- What you should do
A verbatim reproduction of the lines below, from the line containing "Screen dimensions: 502x400" through the line containing "Task: Click the connector", both ends included, is the whole required output.

- Data shown
----

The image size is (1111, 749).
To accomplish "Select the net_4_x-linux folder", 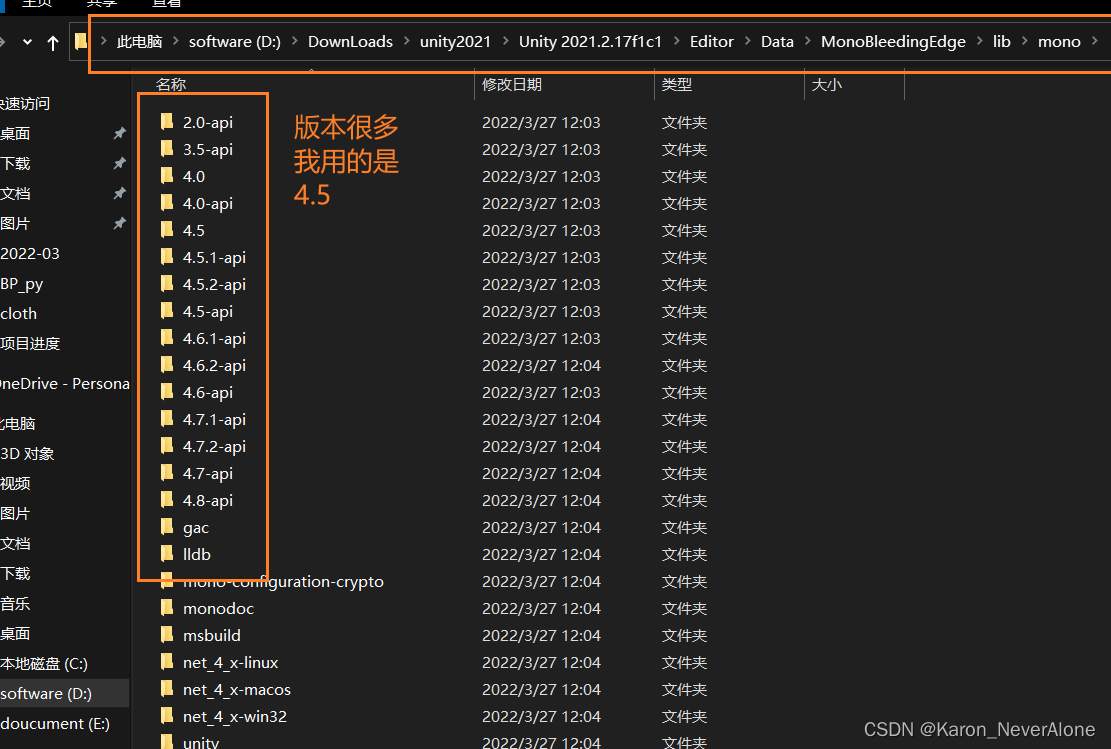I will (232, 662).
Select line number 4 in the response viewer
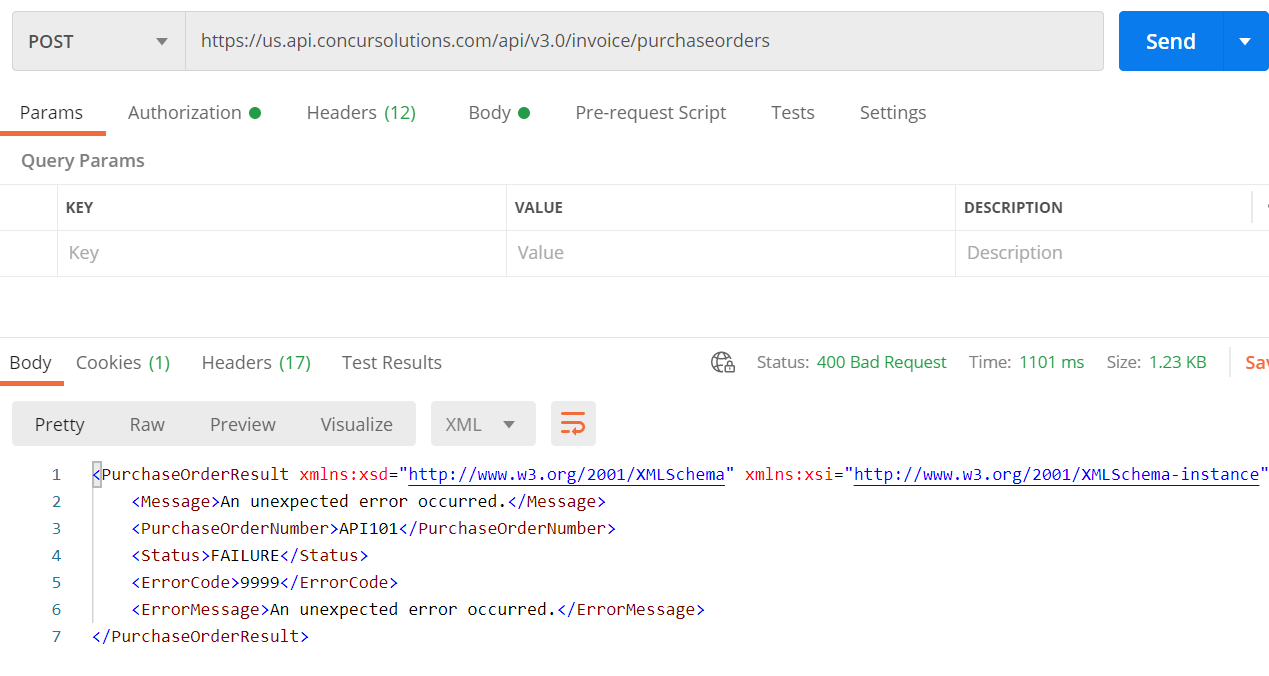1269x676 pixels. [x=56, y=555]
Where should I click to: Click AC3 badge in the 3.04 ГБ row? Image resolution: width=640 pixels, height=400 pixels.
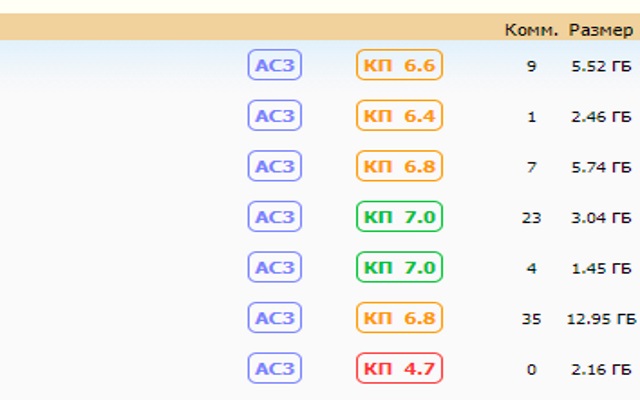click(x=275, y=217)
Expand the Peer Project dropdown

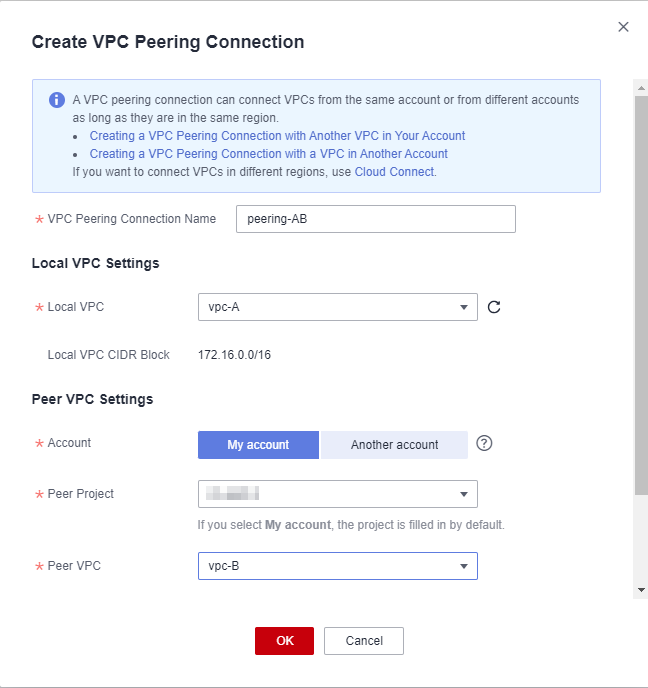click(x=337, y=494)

----

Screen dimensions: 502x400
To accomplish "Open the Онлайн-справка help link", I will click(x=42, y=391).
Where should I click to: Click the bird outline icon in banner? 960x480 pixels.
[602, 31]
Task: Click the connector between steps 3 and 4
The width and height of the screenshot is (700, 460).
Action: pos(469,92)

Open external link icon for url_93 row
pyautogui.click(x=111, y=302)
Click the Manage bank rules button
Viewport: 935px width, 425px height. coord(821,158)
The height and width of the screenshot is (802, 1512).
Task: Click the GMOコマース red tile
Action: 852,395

----

- Result of the task
Screen dimensions: 502x400
To accomplish "Open the Онлайн-справка help link", I will click(x=42, y=391).
Where should I click to: Click the bird outline icon in banner? 960x480 pixels.
[602, 31]
Task: Click the connector between steps 3 and 4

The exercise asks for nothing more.